And, since there are seemingly not a lot of sub $10b companies right now that are no brainers to get to $50b, I’ll take a sub-$100b compounder like MELI that I think could be a $500b company some day. Seems like a no-brainer at sub-$70b.

Thanks for pointing out the opportunity, @MajorFool20.


PS - I know many others hold this company. Please feel free to add your thoughts and/or correct any mistakes I might have made.


My biggest concern for MELI is if they can expand outside Latin America, and I believe they are facing stiff competition from Temu (owned by Pinduoduo) as they’ve already alluded to on the last MELI conference call.

Regarding the Asian competition, I’d say we’ve seen Temu, in particular, more present in Mexico over the last few months

Anecdotally, I’ve heard about Temu using AI in some spectacular ways on different technology podcasts where they use AI to decide what to build for their customers.

Additionally, if I had to pick commerce market place companies to invest in, I’d probably be picking either Pinduoduo (PDD) or Kaspi (KSPI) for their financial metrics. For a quick comparison on their latest quarters,

Revenue +41%
Net income margin 4% (read it would have been 8%)
P/E 70x

Revenue +123%
net income margin 26%
P/E 20x

Revenue +46%
net income margin 43%
P/E 10.5x

I’m having trouble understanding why MELI would be a superior investment to either PDD and KSPI which have significantly better net income margins, revenue growth, and valuations.

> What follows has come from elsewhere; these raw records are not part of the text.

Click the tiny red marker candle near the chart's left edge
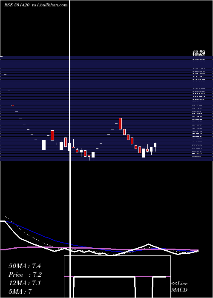click(13, 105)
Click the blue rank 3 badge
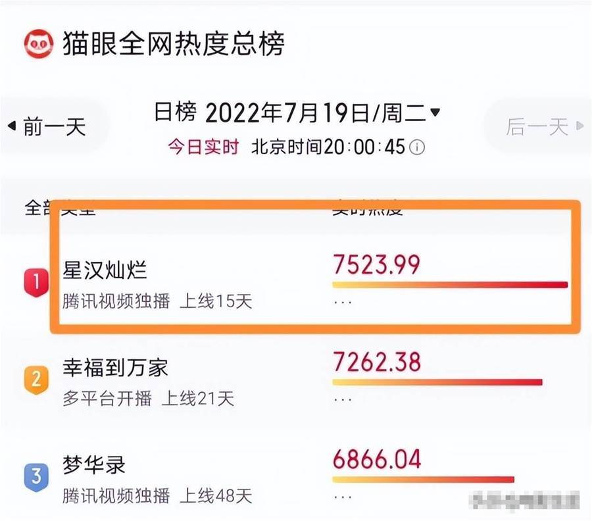592x521 pixels. click(x=36, y=477)
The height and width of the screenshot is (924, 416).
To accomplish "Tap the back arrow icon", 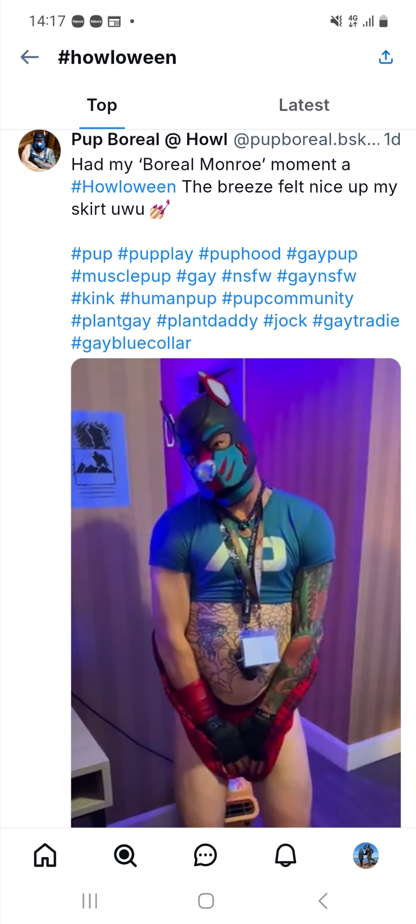I will coord(30,57).
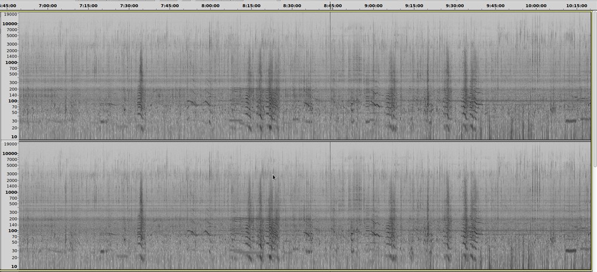Click 7:45:00 on the time ruler
This screenshot has width=597, height=272.
(x=169, y=5)
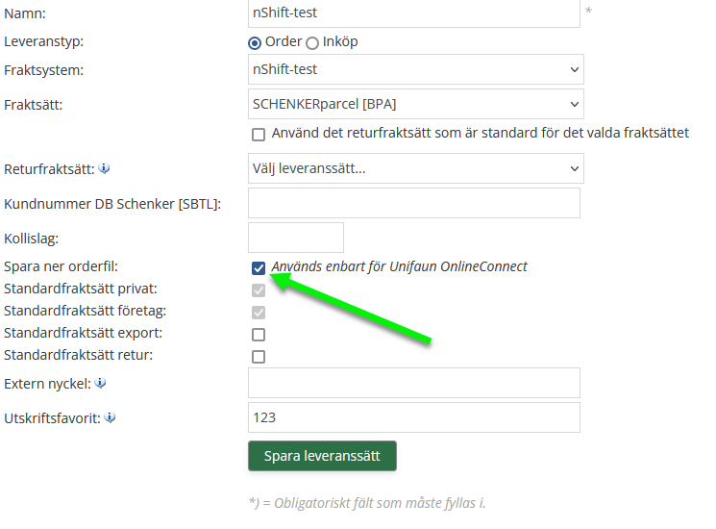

I know that PDD is Chinese, and KSPI is Kazakhstani which may be considered big drawbacks?

I’m just not seeing how MELI’s Latin America market is superior to Temu’s global reach, supply chain advantages, and AI innovations.

  1. I’ll take the company with the margin of 4% to expand it more than the company with the margin of 26%. If MELI’s were even 20% that would be 5 times as much – meaning their PE would be roughly 70 divided by 5 which would be lower than PDD’s 20 PE. These are back of the napkin numbers but you get it. To quote Bezos, “Your margin is my opportunity.”

  2. Sure PDD still grew faster in 2023, but look at 2022: PDD grew 39% and MELI grew 49%. So MELI is gradually growing slower over time, but PDD’s growth is all over the place. I don’t know much about it, but I’m guessing TEMU juiced the growth in 2023? That’s positive from a numbers perspective, but does it inject a ton of risk since TEMU is fraught with controversy? As I said, I don’t know much about it, but it’s an important question.

  3. The real question is what will happen going forward for revenue and profits. I don’t think it’s as cut and dry as it might seem, but even if MELI’s don’t grow quite as fast as PDD’s, I think they’ll be more predictable and I think there’s less risk of a blowup or problem. Plus MELI is a company I’ve known for longer and there’s an element of comfort there.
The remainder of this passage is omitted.